FRAGMENTO SELECCIONADO →
····················

La semana tiene siete días. Se llaman…, ¡bueno, eso ya lo sabes! Pero, probablemente, no sabrás desde cuándo los días no van pasando uno tras otro, sin nombre ni orden, como pasaban para los hombres primitivos. Ni quién los reunió en semanas y les dio su nombre a cada uno. Eso no ocurrió en Egipto, sino en otro país donde también hacía calor. Y, en vez de un río, el Nilo, había incluso dos: el Eufrates y el Tigris. Por eso, aquel país se llama el país de los dos ríos. Y, como la tierra que merece la pena se extiende entre las dos corrientes, se le llama también país entre ríos, o con una palabra griega, Mesopotamia. Esta Mesopotamia no se halla en África, sino en Asia, pero no demasiado lejos de nuestra zona. Está situada en el Próximo Oriente. Los dos ríos, el Eufrates y el Tigris, desembocan en el golfo Pérsico.
Tienes que imaginar una amplísima llanura a través de la cual corren esos dos ríos. Es cálida y pantanosa y, a veces, las aguas inundan también el país. En esa llanura se ven en la actualidad de vez en cuando grandes colinas, aunque no son colinas de verdad: si comenzamos a excavar en ellas, encontraremos en primer lugar una gran cantidad de ladrillos y escombros. Poco a poco, nos iremos topando con altas y sólidas murallas, pues estas colinas son, en realidad, ciudades en ruinas, grandes ciudades con calles largas tiradas a cordel, casas altas, palacios y templos. Al no estar construidas en piedra, como en Egipto, sino con ladrillos, se han desmoronado con el paso del tiempo por la acción del Sol y, finalmente, se han hundido formando grandes montones de escombros.
Una de esas escombreras de un paraje desértico es hoy Babilonia, que fue en otros tiempos la mayor ciudad del mundo, con un increíble pulular de personas llegadas de todos los rincones que llevaban allí sus mercancías para intercambiarlas. Otra de esas escombreras, al pie de la montaña, aguas arriba, es también la segunda ciudad mayor del país: Nínive. Babilonia fue la capital de los babilonios. Eso es fácil de recordar. Nínive, sin embargo, fue la capital de los asirlos.

····················

DATOS PROPORCIONADOS →
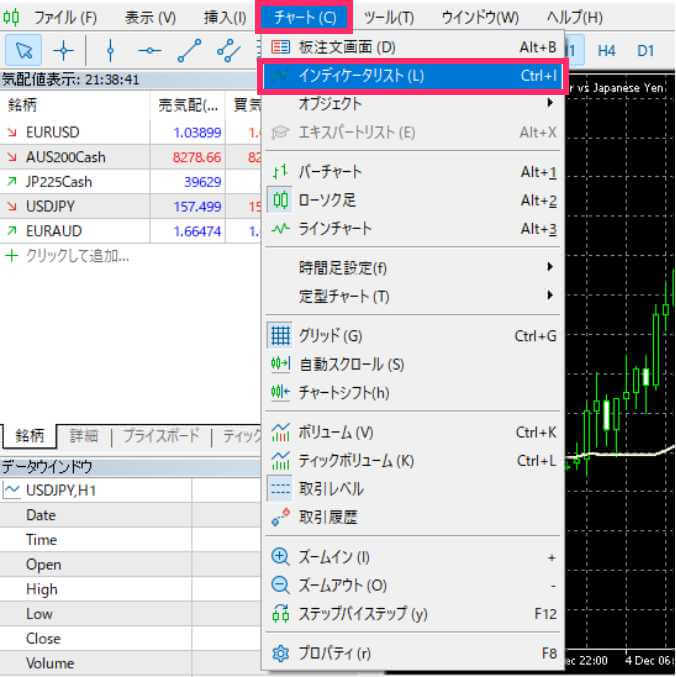Click the Properties (プロパティ) gear icon

pos(281,654)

····················

QUÉ HACER →
Transcribe tal cual el fragmento sobre Mesopotamia desde "La semana tiene" hasta "el golfo Pérsico.". Responde basándote solo en el fragmento sobre Mesopotamia.

TU RESPUESTA →
La semana tiene siete días. Se llaman…, ¡bueno, eso ya lo sabes! Pero, probablemente, no sabrás desde cuándo los días no van pasando uno tras otro, sin nombre ni orden, como pasaban para los hombres primitivos. Ni quién los reunió en semanas y les dio su nombre a cada uno. Eso no ocurrió en Egipto, sino en otro país donde también hacía calor. Y, en vez de un río, el Nilo, había incluso dos: el Eufrates y el Tigris. Por eso, aquel país se llama el país de los dos ríos. Y, como la tierra que merece la pena se extiende entre las dos corrientes, se le llama también país entre ríos, o con una palabra griega, Mesopotamia. Esta Mesopotamia no se halla en África, sino en Asia, pero no demasiado lejos de nuestra zona. Está situada en el Próximo Oriente. Los dos ríos, el Eufrates y el Tigris, desembocan en el golfo Pérsico.